## What you need to do
Rewrite the records below, swapping "label" for "caption" wherever it occurs and keeping everything else the same. Omit the pictures from your version.

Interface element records
--------------------------------
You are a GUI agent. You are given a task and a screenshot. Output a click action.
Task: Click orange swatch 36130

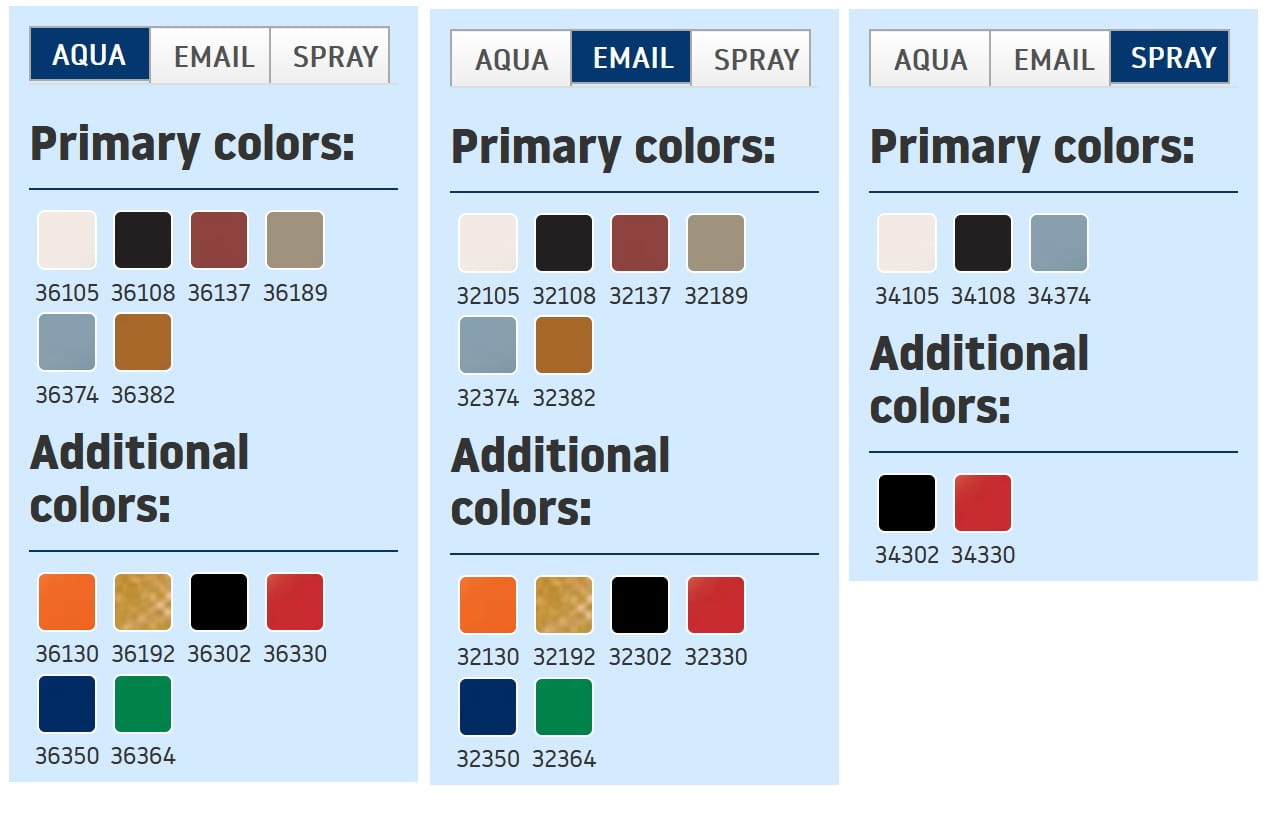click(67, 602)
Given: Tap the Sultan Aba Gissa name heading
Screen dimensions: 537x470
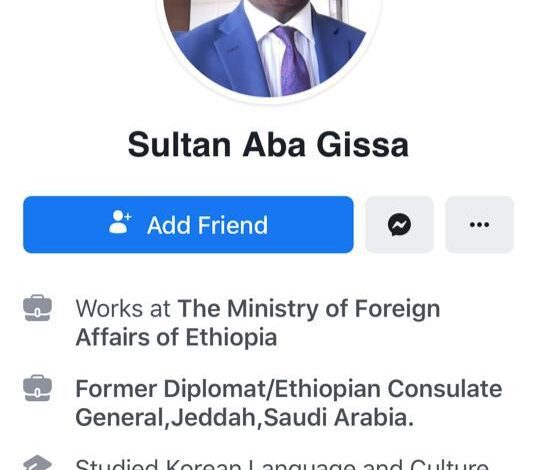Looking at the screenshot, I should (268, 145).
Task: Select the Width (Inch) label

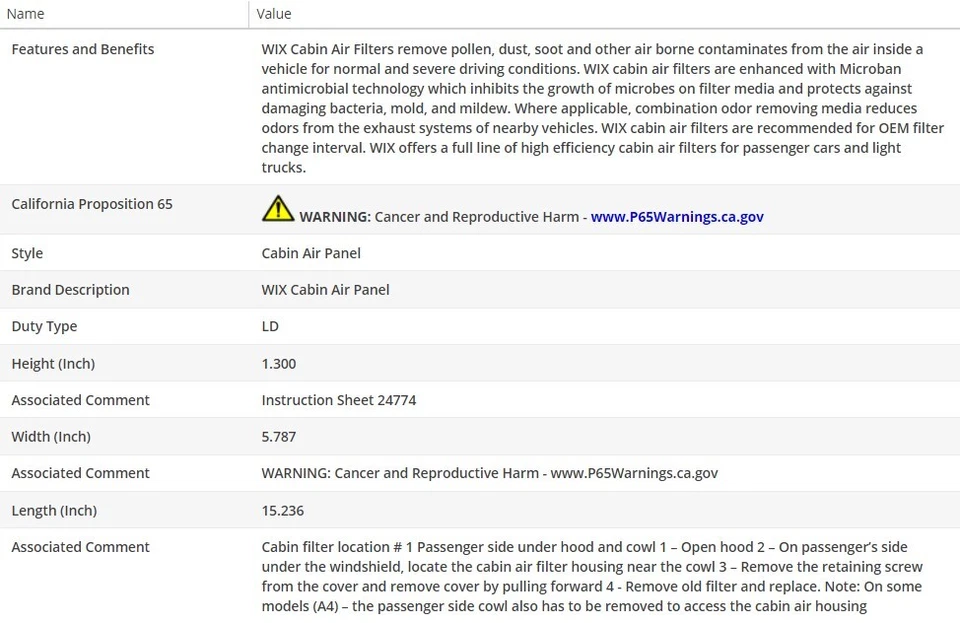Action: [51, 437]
--------------------------------
## Problem solution
You are a GUI agent. You are given a task and a screenshot. Output a click action.
Task: Click orange swatch 36130

click(67, 602)
Given: Tap the Sultan Aba Gissa name heading
Screen dimensions: 537x470
Looking at the screenshot, I should (268, 145).
Task: Select the Width (Inch) caption

Action: [51, 437]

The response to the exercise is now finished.